Hear me, children-yet-to-be-born, fiction expérimentale, suit l'errance d'un homme et d'une femme qui marchent avec difficulté sous le soleil de la Vallée de la Mort, près de Los Angeles. Ils sont habillés de costumes noirs, seuls éléments visuels qui fassent référence au monde de l'entreprise. Une voix off, rappelant celle des films hollywoodiens, se superpose à ces images : un patron s'adresse à ses salariés, en apparence pour leur raconter un voyage d'affaires près de la Mer Morte. Mais d'autres récits sont petit à petit mêlés à cette première histoire : celui de sa séparation avec sa femme, puis le mythe biblique de Loth, dont la femme a été transformée en statue de sel pour avoir regardé en arrière en fuyant Sodome. Enfin, un court extrait raconte la fuite des employés du World Trade Center hors du bâtiment le 11 septembre 2001.
La mise en scène du film vise à produire une distanciation du spectateur par rapport à ce qu'il voit ou entend. Cette distanciation intervient d'abord au niveau de l'image, où plusieurs clichés américains – de la working woman au désert de perdition hérité du Gerry de Gus Van Sant – sont juxtaposés sans aucune justification fictionnelle. Quant au discours de la voix off, il mêle au vocabulaire de l'entreprise celui du discours religieux ou bien celui du compte-rendu journalistique. Ces montages permettent au spectateur de remettre en perspective l'aboutissement du récit : le storyteller n'a déployé cet entrelacs de mythe, de fiction et d'Histoire que pour mieux annoncer leur licenciement à ses auditeurs. On comprend alors que parler, raconter, c'est déjà détourner et donc masquer la réalité – comme l'explique d'ailleurs la voix off : "If you want to change your life, change your story"(1). Ainsi, cette mise en réseau de mythes et d'images se veut une "traversée de l'inconscient collectif américain" (Sandy Amerio).

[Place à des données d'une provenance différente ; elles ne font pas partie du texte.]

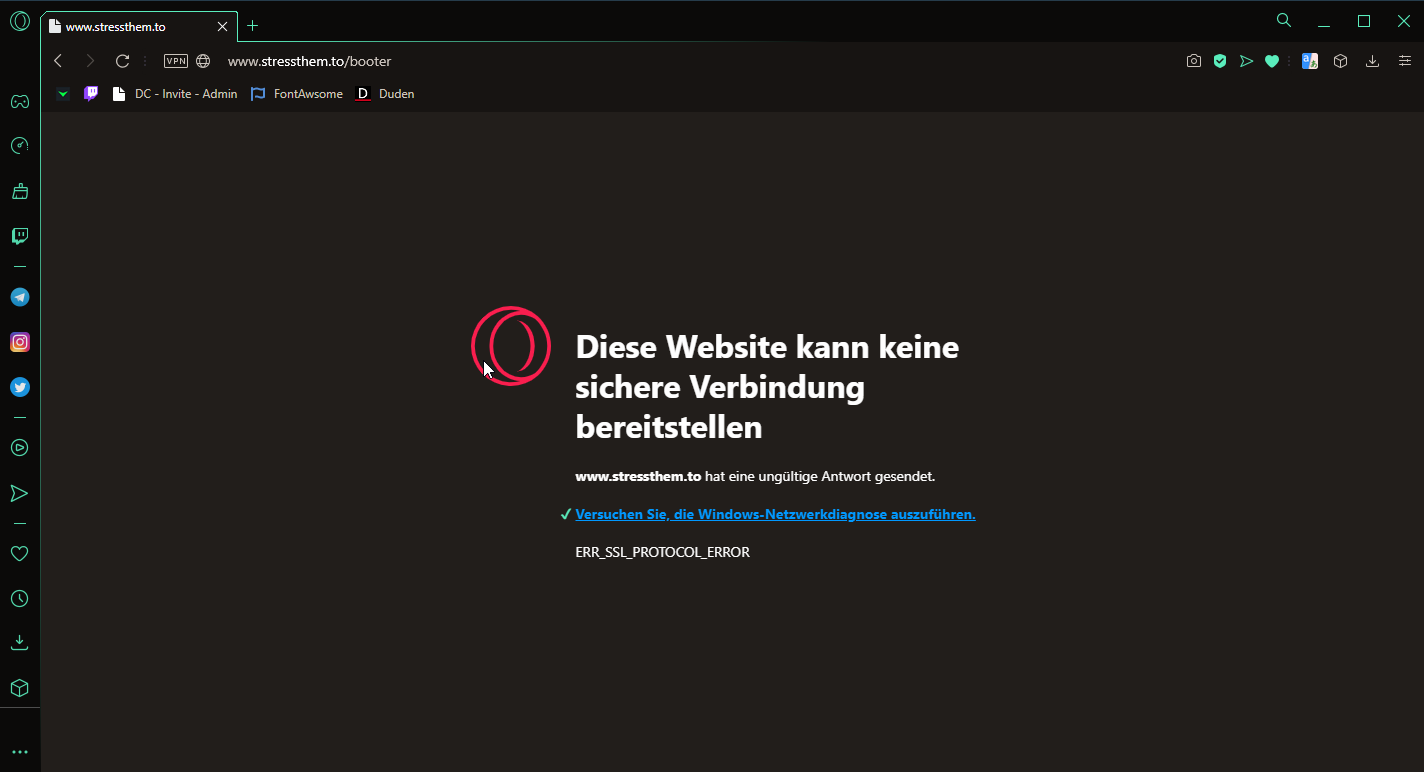Take a snapshot with camera icon
Screen dimensions: 1424x772
1193,61
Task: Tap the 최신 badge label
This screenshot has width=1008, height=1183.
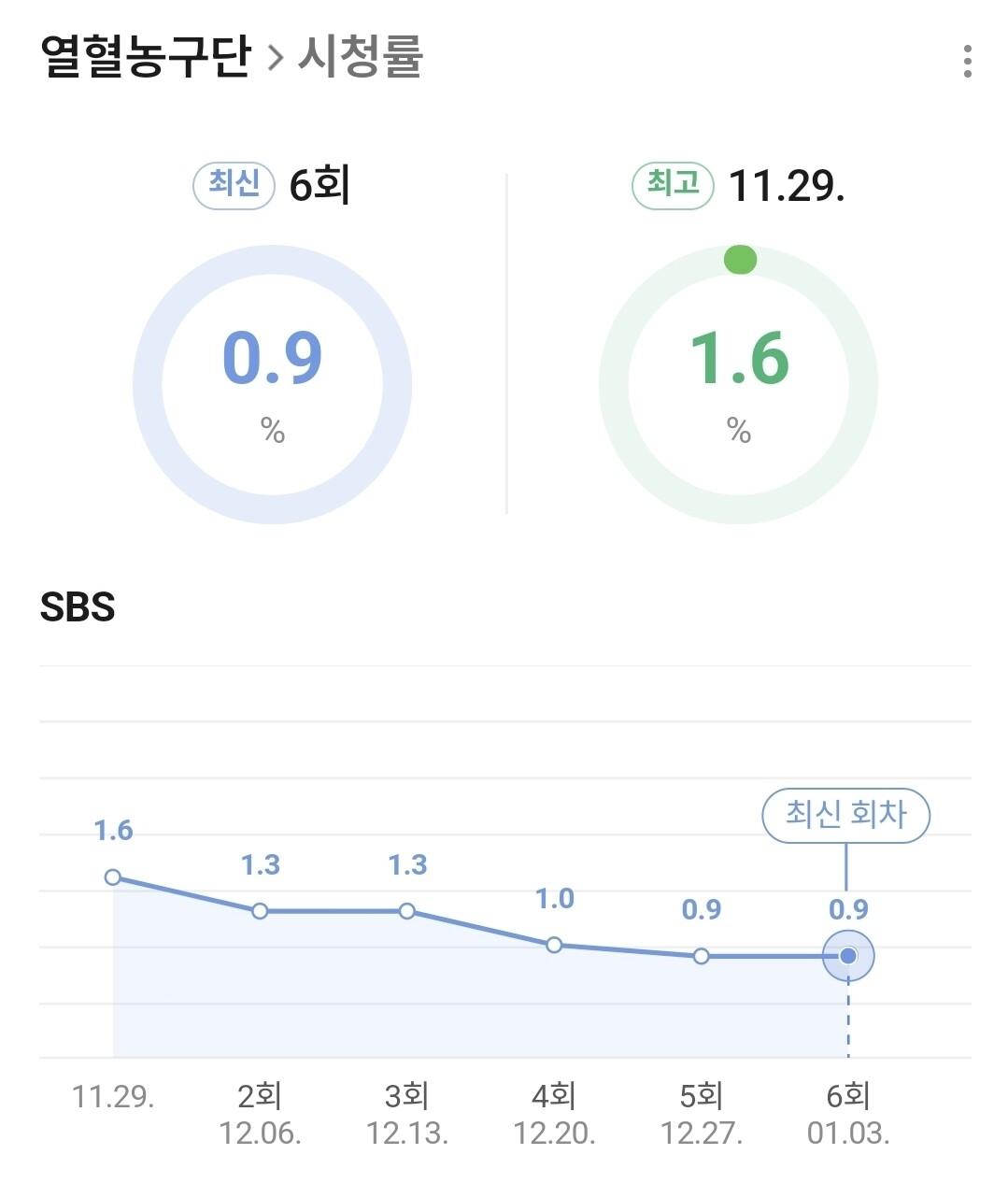Action: tap(234, 184)
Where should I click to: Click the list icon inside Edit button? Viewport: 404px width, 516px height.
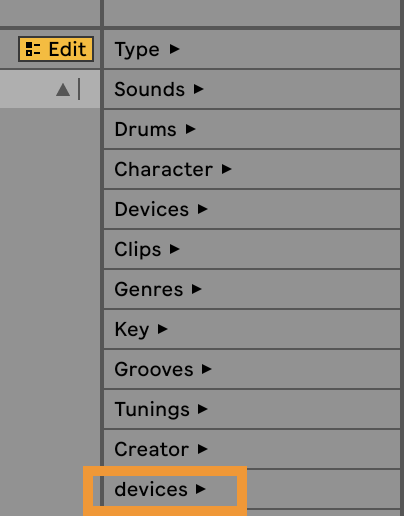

Dans un monde envahi par les représentations préfabriquées - qu'elles soient issues d'Hollywood, véhiculées par les médias ou construites dans un but bien précis par le storytelling -, Sandy Amerio propose un travail critique à la frontière de la sociologie et de l'ethnographie. Par la juxtaposition construite des images ou des récits qui imprègnent la réalité, elle produit dans Hear me, children-yet-to-be-born une discordance qui permet au spectateur de mettre à distance l'émotion que produit habituellement le récit de fiction, désamorçant ainsi l'impact de ces représentations.
Louise Delbarre
(1) "Si tu veux changer ta vie, change ton histoire".